DEAR GOV. CORBETT: You'll be hearing from a lot of frightened social-service advocates in the coming months about your draconian budget, which proposes $41 million in cuts to the worst-off Philadelphians - among them the homeless, the mentally ill and the intellectually disabled.

DEAR GOV. CORBETT:

You'll be hearing from a lot of frightened social-service advocates in the coming months about your draconian budget, which proposes $41 million in cuts to the worst-off Philadelphians - among them the homeless, the mentally ill and the intellectually disabled.

By the time the budget gets voted upon this summer, everyone's stories will have blurred into one anguished, tear-stained cry for help, and you won't recall the details of why everyone was so desperate in the first place.

So I figured I'd devote this column to Dee Coccia, whose tales you need to commit to memory.

If you have a heart, they will haunt you.

Dee is 73, her husband is 74, and together they care for their 46-year-old daughter, who is profoundly disabled intellectually.

Dee is also co-executive director of Vision for Equality Inc., a nonprofit that advocates for the mentally disabled and those who love them. So she knows what life is like for families whose children will never, ever be able to care for themselves.

No matter how big and strong and old they become.

Tell us a story, Dee.

"OK," she says, taking a breath. "We had a case where the son lived with his mom, who was in her 80s. Last month, he was helping her get up the steps to her bedroom. She fell. She died. He sat with her for three days. He didn't know what to do.

"Finally, he knocked on a neighbor's door and said his mother was sick. The neighbor came over and found the body."

Tragically, says Dee, the man had been on a waiting list - with 17,000 other intellectually disabled adults in Pennsylvania - to receive support services that might've provided him, at minimum, with a caseworker to manage his care. Had someone been checking on him, his mother might've been found in time to receive life-saving help.

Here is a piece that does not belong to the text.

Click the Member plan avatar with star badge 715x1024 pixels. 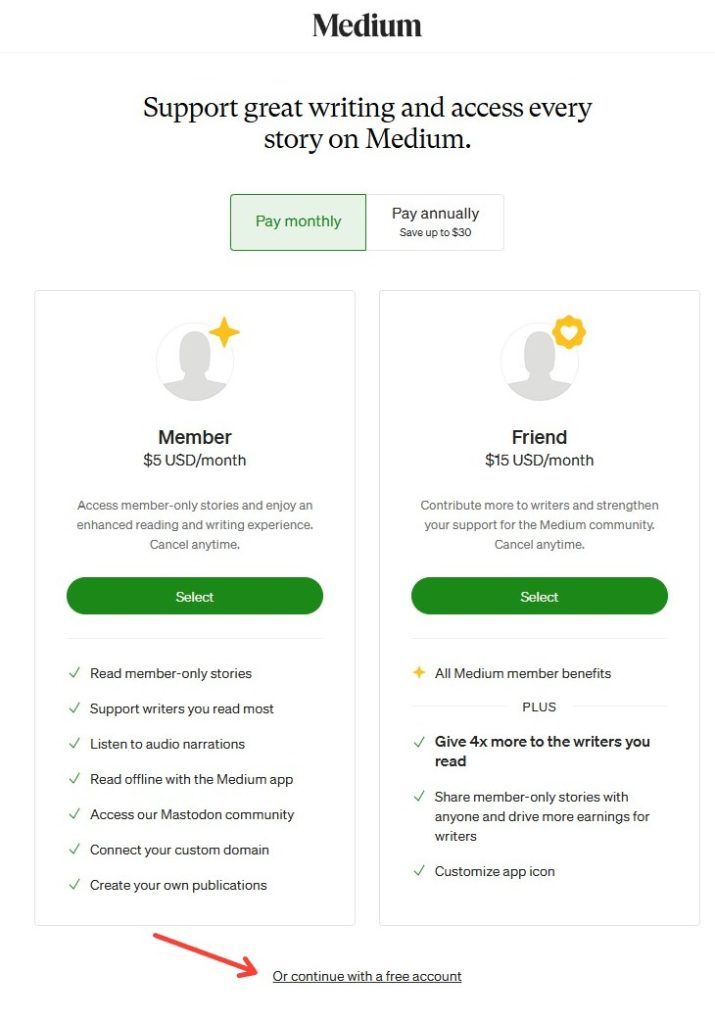[194, 360]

Gov. Corbett, because your proposed cuts will reduce services to families who currently receive them, many will be forced back onto the waiting list. The 17,000 number will swell. And Dee will hear more horror stories.

Like this one.

"We had a mom whose adult daughter was very disabled. All she could do was sit in a chair," says Dee. "The mom had no help whatsoever. So she attempted suicide. She thought that, if she was dead, her daughter might finally get the services she needed."

Her voice halts.

"I'm telling you, that's the kind of desperation that's out there."

Ironically, as the mother recovered in the hospital from her suicide attempt, the daughter was admitted to the same room because there was no place else for her to stay.

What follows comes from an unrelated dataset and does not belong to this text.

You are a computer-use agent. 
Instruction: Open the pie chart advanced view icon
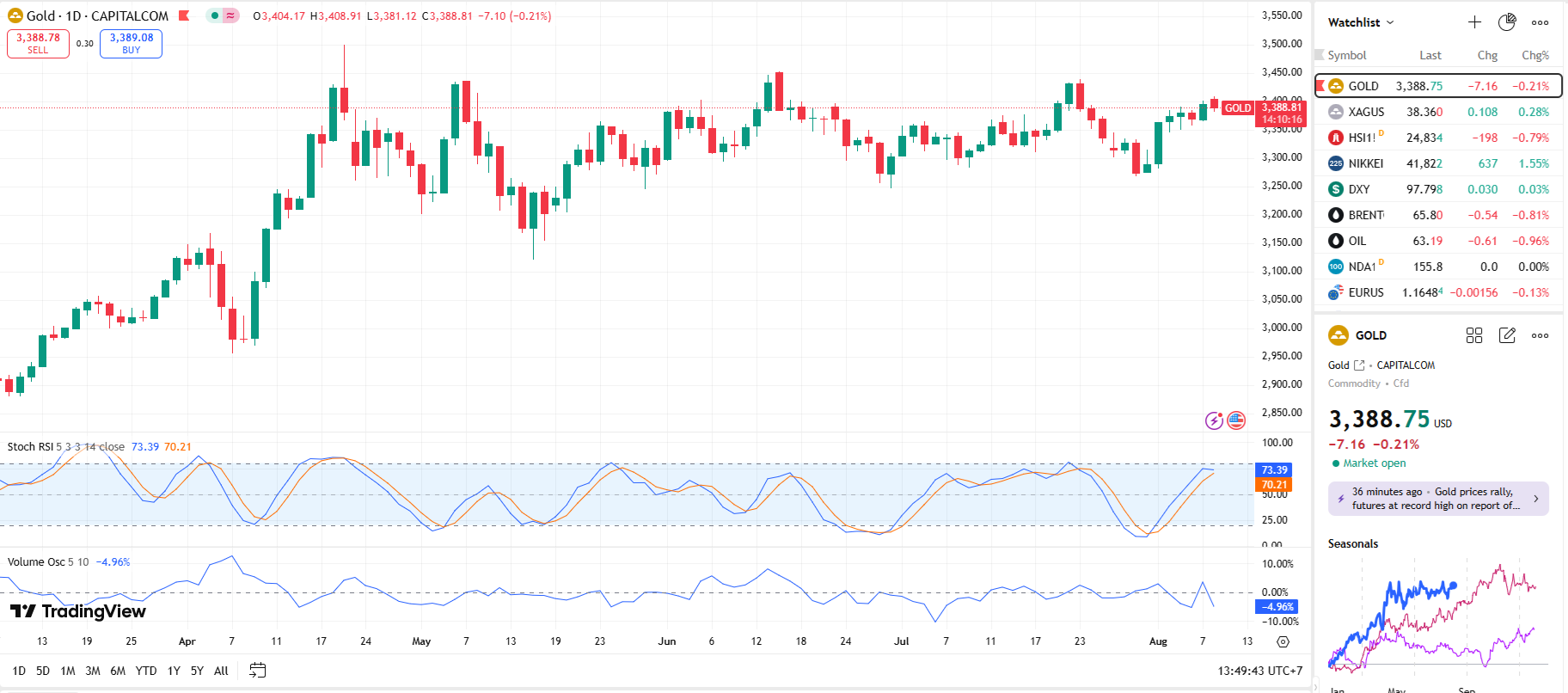tap(1507, 22)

Get this: Medicaid paid the bill.

"It cost thousands of dollars! That same money could have been used to provide services in the daughter's home," says Dee. "Where's the logic?"

Or, frankly, the heart?

Governor, you said, when you unveiled your budget, that the time had come to "sort the 'must-haves' from the 'nice-to-haves.' " Can you explain how you decided that providing in-home help to intellectually disabled adults is merely a "nice-to-have" service, not an urgent need? Especially for their elderly caregivers?

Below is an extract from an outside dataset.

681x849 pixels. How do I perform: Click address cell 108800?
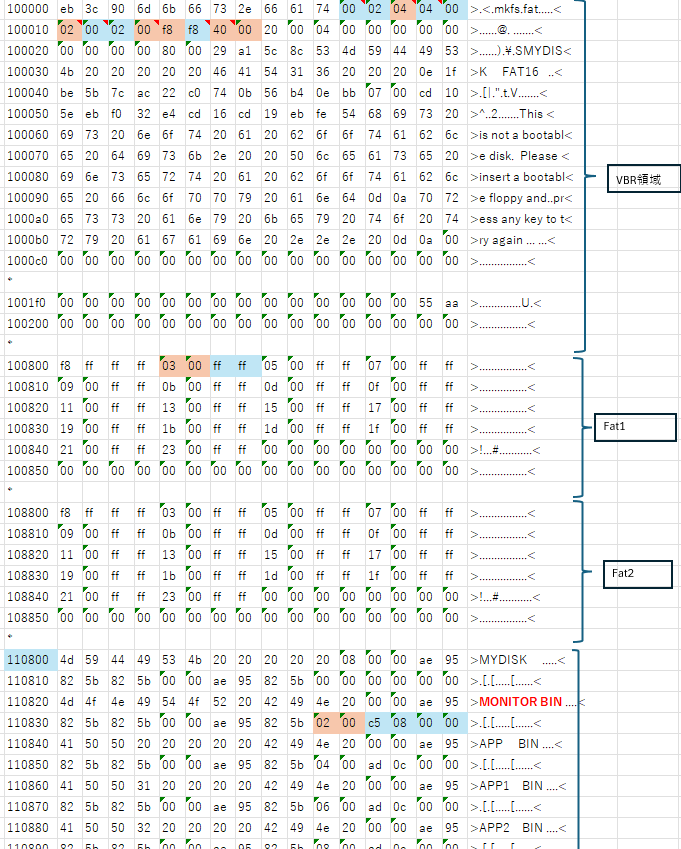27,513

Please don't argue costs - at least not with Dee. She can document case after case in which at-home services were denied for an intellectually disabled adult who was eventualy placed in a nursing home - whose $240,000 annual bill is shared by the state and the feds.

So either your accounting skills are off, Governor, or you have something against those who were born unlucky - or against the parents who were apparently foolish to give birth to them.

Speaking of birth, you are pro-life, a passionate supporter of the annual March for Life event on the anniversary of the 1973 Supreme Court decision that legalized abortion. You once told a group of marchers, "The pro-life movement has to keep reminding everyone that [fetuses] are living human beings."

Is it only fetuses you fret over? Don't you care what happens to them once they've left the womb?

If you do, please revise your budget accordingly. Not because it would be "nice" to help the most vulnerable among us and those desperate to care for them.

But because you "must."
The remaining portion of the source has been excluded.